◆ EXERCISE TASK ◆
Rewrite everything from the line containing "This screenshot has height=1009, width=1590." down to the line containing "point(1378,155)" with "button" replaced by "control" and all else unchanged. Give back only those lines and leave out the pictures.

begin DATASET EXTRACT

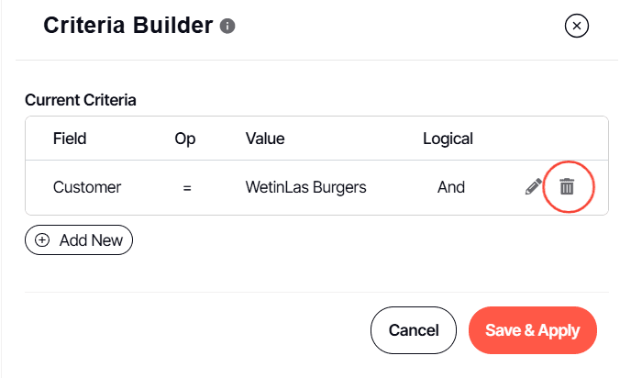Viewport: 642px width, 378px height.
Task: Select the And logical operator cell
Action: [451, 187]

end DATASET EXTRACT
begin DATASET EXTRACT

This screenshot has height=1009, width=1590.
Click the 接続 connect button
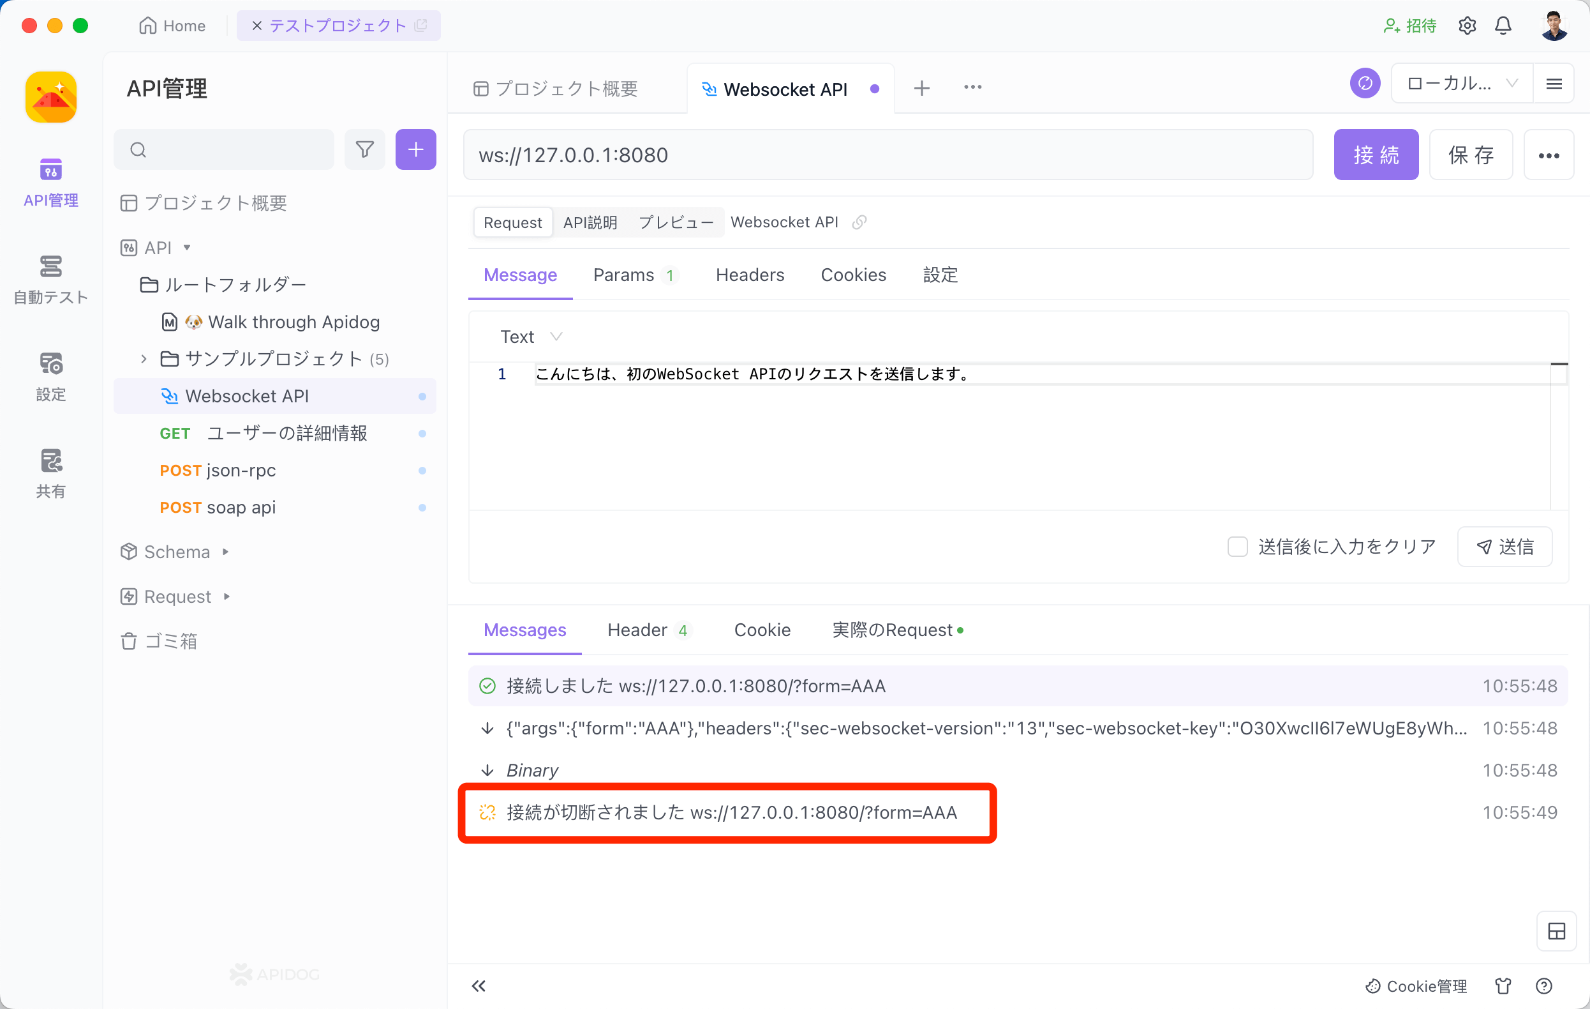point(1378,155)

end DATASET EXTRACT
begin DATASET EXTRACT

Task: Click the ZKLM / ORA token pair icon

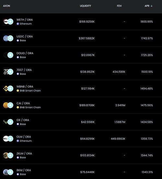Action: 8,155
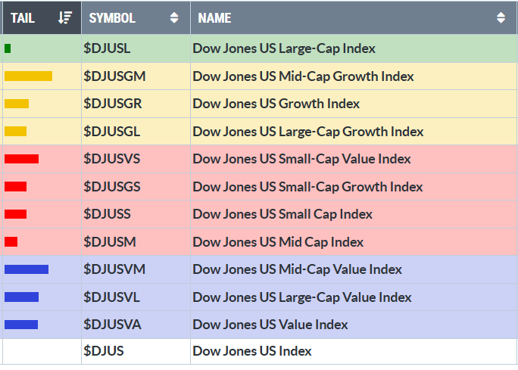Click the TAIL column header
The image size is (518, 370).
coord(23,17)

end DATASET EXTRACT

◆ ANSWER IN FULL ◆
This screenshot has height=1009, width=1590.
Click the 接続 connect control
point(1378,155)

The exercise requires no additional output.